Insist on Whole System Approaches

In collaboration the use of power is very important. It includes the power of convening, of setting rules of engagement, of deadlines, goals and tight processes, even, occasionally, of imposing ideas. With this in mind:

  • What more could you do to insist on collaborative working?
  • Have you put in place enough people to work out the details so that organisations can join up and ‘stuff’ doesn’t get in the way?
  • Have you monitored your partners’ behaviours and challenged those who are not operating collaboratively?
  • What other sources of authority can you create for working collaboratively including financial sources?
  • Alternatively, to what extent are you over-emphasising this strand without giving attention to ‘creating common purpose’, ‘sharing power’, and ‘walking in the service user’s shoes’?

Sounds a bit ‘dictatorial’ no; I would put a more positive spin and say it is more about strong and effective leadership.

Sharing Power

Sharing power is surely about tolerating failures along the way and not blaming people for making mistakes.
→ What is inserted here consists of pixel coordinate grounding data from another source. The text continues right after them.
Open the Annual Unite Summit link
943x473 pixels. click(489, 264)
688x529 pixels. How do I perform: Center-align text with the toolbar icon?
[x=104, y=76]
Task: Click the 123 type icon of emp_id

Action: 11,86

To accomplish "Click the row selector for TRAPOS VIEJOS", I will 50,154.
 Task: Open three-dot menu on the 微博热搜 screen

It should be about sharing risk on behalf of partners, ensuring there is local ownership, promoting inclusiveness even when you disagreed with partners, and promoting a sense of participation and agency. So then:

  • How could you share power more, to enable the complex system you lead, to adapt without you dictating the details?
  • In which domains do you need to be prescriptive and in which can you promote local autonomy? (e.g. process, recruitment, performance)
  • To what extent are you involving a community of practice in design and oversight, not just in implementation?
  • How are you handling not being ‘in control’?
  • How can you buy political space to give the time and authority to others in the system to change how the system is run, as opposed to limiting others’ room for manoeuvre?
  • How can you build on existing strong relationships?
  • In what ways are you supporting relationship building within the collaboration?
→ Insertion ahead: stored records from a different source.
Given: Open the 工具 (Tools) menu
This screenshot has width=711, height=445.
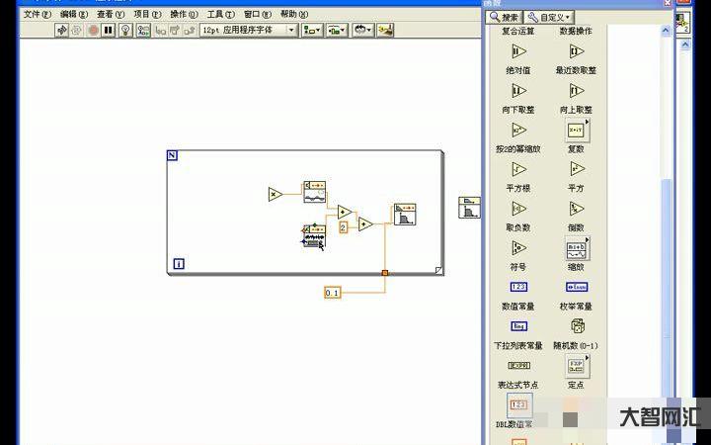Looking at the screenshot, I should [x=220, y=15].
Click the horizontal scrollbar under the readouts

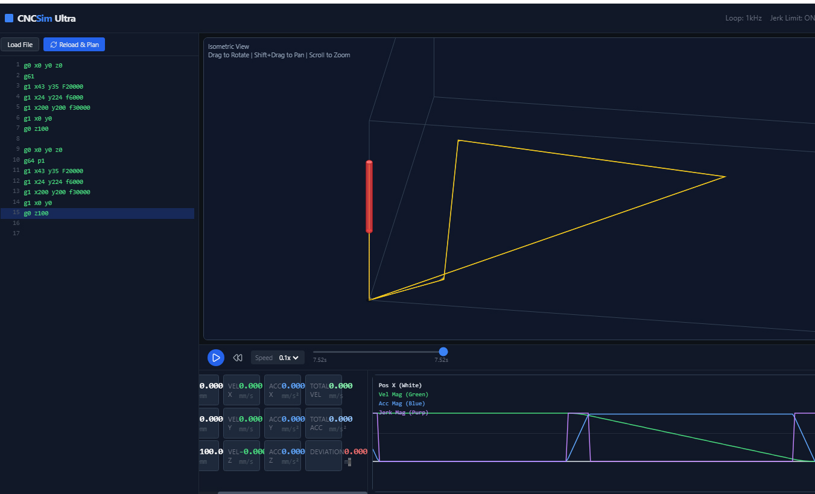[x=292, y=492]
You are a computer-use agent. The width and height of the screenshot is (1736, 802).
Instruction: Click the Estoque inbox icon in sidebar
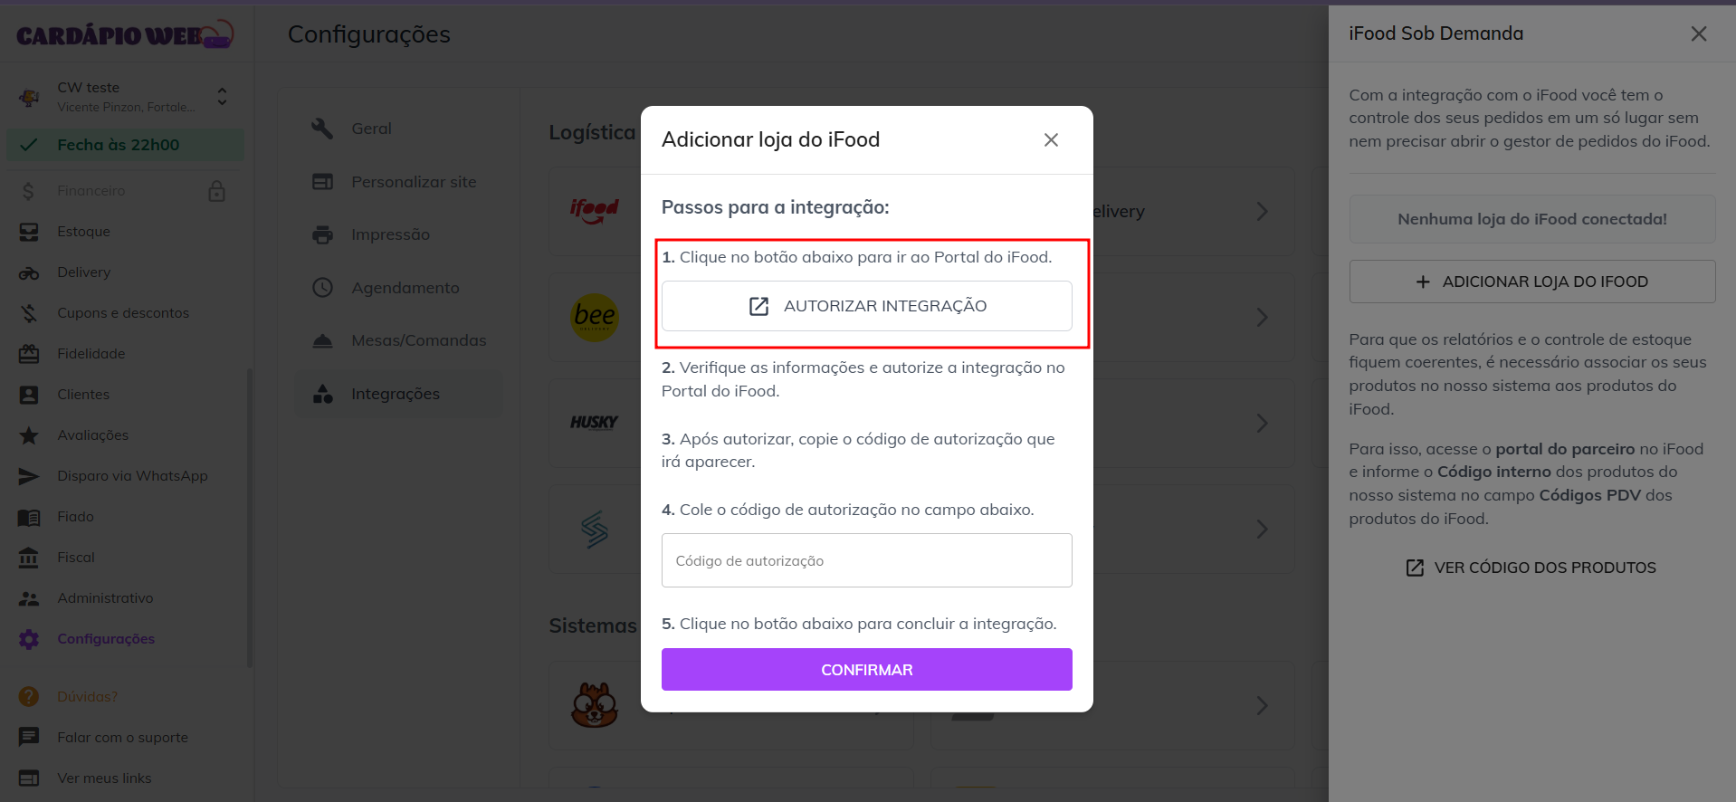point(29,232)
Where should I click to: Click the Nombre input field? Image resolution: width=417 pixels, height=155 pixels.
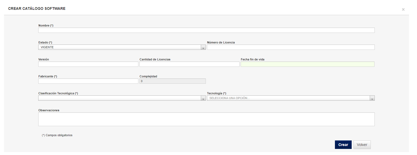point(206,30)
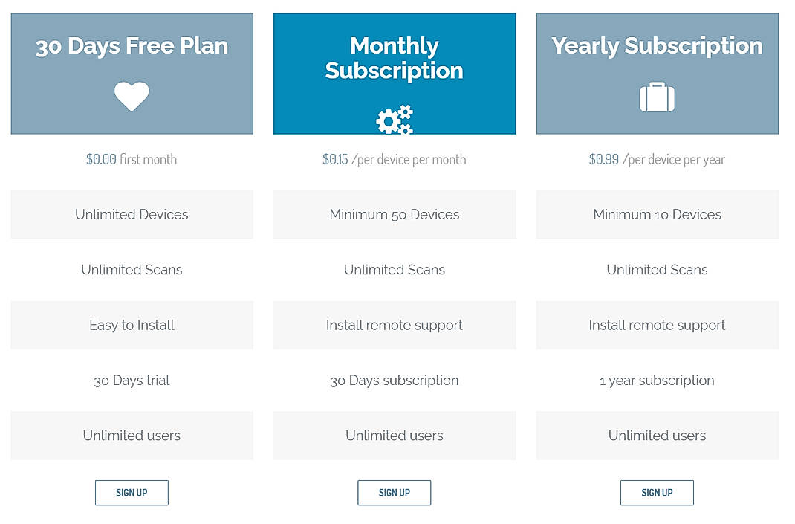Screen dimensions: 795x524
Task: Click Sign Up for the monthly plan
Action: pos(394,492)
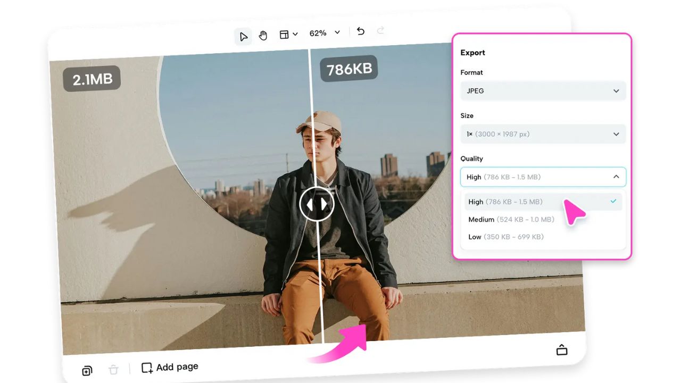Collapse the expanded Quality dropdown
681x383 pixels.
pos(616,176)
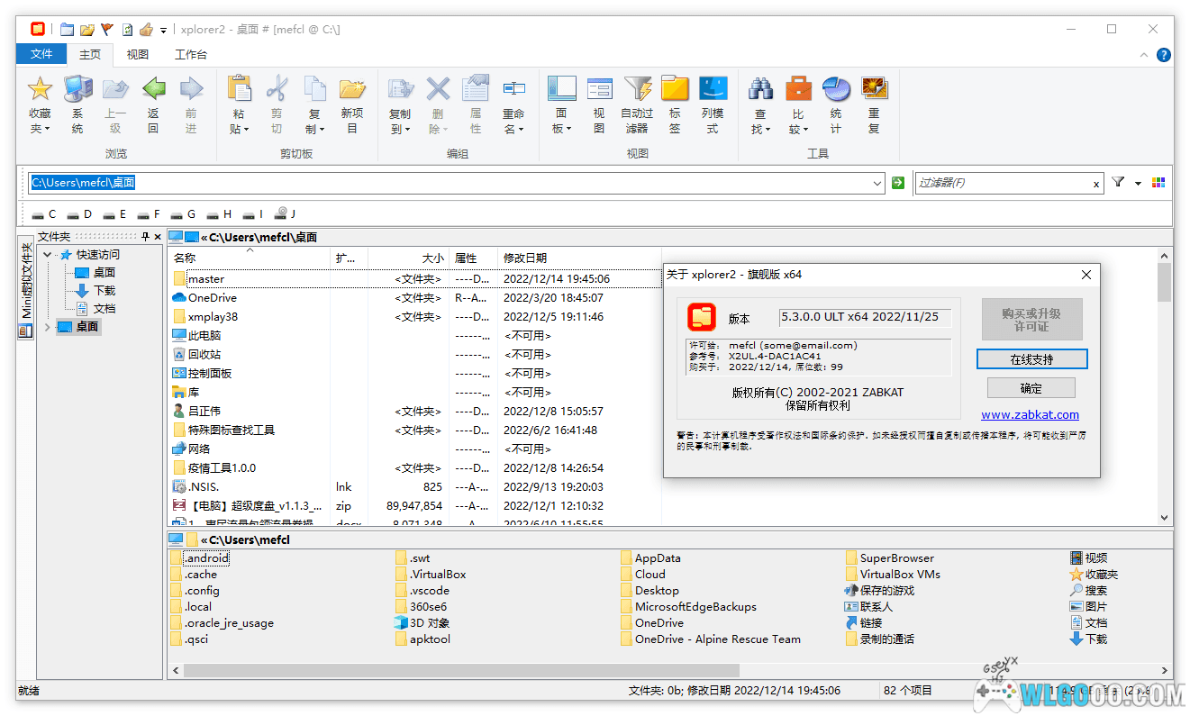This screenshot has width=1190, height=716.
Task: Toggle the folder pane pin button
Action: tap(146, 237)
Tricky stuff, and one more thought – if the departure of key leaders is a significant risk to the collaboration, how can you use the citizen or service user’s perspective, ‘common purpose’, sources of authority for collaborative working, and power sharing to help the collaboration sustain?

To Conclude…

There have been and continue to be significant barriers to successful collaboration some of the main ones being: power struggles, institutional inertia, sharing resources, lack of passion and changes in leadership.
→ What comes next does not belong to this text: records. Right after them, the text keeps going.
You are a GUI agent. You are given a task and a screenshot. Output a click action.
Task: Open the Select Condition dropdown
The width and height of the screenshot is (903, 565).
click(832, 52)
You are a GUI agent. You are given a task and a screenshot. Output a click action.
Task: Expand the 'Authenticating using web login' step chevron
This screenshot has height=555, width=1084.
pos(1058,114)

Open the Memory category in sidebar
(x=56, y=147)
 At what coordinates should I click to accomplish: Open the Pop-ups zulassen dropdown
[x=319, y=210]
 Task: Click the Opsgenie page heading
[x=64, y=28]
The ‘common purpose’ for collaboration can be significant, with financial gains to be had, alongside improved customer experience. The trouble is that collaboration is often fraught with challenges. Power struggles, systems that are not designed for collaboration, leadership instability, impatience for quick results, all threaten collaboration. Therefore, in the face of such challenges, the four central themes of appreciating the service user’s perspective, creating common purpose, insisting on whole system approaches and sharing power, become essential as an antidote to such barriers.

So, how do you and your organisation stack up?